**Exercise brief**: In the entries, find all lines that hold the word "agent" and copy them.
[Start of Attachment]
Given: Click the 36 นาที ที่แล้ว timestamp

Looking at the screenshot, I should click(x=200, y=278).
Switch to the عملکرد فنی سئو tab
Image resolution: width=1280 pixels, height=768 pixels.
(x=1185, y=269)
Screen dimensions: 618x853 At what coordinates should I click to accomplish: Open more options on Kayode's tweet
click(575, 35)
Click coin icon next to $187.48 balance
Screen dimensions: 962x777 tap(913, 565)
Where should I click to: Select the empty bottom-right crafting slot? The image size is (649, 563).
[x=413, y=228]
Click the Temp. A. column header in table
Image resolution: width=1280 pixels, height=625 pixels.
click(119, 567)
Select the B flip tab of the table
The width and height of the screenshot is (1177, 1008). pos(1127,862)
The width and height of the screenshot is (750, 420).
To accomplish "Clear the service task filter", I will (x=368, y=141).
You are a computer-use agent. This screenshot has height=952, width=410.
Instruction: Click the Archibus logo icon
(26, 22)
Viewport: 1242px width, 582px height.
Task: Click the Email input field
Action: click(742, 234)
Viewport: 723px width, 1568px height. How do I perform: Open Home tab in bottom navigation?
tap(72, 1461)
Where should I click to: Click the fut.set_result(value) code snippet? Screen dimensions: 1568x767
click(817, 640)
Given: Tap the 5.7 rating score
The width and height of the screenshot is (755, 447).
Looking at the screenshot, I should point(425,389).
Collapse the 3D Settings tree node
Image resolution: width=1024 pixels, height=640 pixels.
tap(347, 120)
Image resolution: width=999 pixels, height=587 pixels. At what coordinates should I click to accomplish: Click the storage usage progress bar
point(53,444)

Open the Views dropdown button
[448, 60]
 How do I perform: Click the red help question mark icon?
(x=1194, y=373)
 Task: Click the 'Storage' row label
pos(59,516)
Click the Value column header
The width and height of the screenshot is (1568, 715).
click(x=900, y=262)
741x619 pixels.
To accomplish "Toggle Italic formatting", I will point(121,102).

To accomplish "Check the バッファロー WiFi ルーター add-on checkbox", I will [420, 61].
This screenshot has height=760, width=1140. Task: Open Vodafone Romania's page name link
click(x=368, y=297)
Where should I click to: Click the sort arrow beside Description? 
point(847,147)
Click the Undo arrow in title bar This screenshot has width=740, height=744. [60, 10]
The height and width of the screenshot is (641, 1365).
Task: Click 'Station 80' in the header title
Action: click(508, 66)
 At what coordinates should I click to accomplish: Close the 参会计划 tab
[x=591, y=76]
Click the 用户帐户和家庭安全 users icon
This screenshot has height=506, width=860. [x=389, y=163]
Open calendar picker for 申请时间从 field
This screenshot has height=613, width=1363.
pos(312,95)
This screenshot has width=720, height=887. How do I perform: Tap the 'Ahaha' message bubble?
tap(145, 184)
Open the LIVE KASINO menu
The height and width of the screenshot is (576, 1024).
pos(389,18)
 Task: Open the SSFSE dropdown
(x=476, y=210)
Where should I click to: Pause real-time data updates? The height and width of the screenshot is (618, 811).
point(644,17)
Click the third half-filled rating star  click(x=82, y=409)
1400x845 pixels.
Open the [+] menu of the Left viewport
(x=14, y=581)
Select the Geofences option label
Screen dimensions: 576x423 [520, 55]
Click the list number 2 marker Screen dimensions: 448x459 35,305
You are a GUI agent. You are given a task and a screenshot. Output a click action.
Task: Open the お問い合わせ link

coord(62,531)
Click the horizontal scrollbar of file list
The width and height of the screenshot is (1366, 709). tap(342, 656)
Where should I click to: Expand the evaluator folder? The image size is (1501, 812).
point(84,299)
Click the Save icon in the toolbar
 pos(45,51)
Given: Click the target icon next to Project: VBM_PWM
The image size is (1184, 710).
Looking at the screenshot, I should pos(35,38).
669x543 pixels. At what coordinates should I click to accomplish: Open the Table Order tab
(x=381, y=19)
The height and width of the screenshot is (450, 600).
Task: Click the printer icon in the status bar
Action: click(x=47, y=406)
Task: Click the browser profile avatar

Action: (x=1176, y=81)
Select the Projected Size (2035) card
[End of Attachment]
**Solution to the exercise**:
You are a computer-use agent. This screenshot has height=952, width=410.
You are a GUI agent. You are given a task and a screenshot. Output a click action.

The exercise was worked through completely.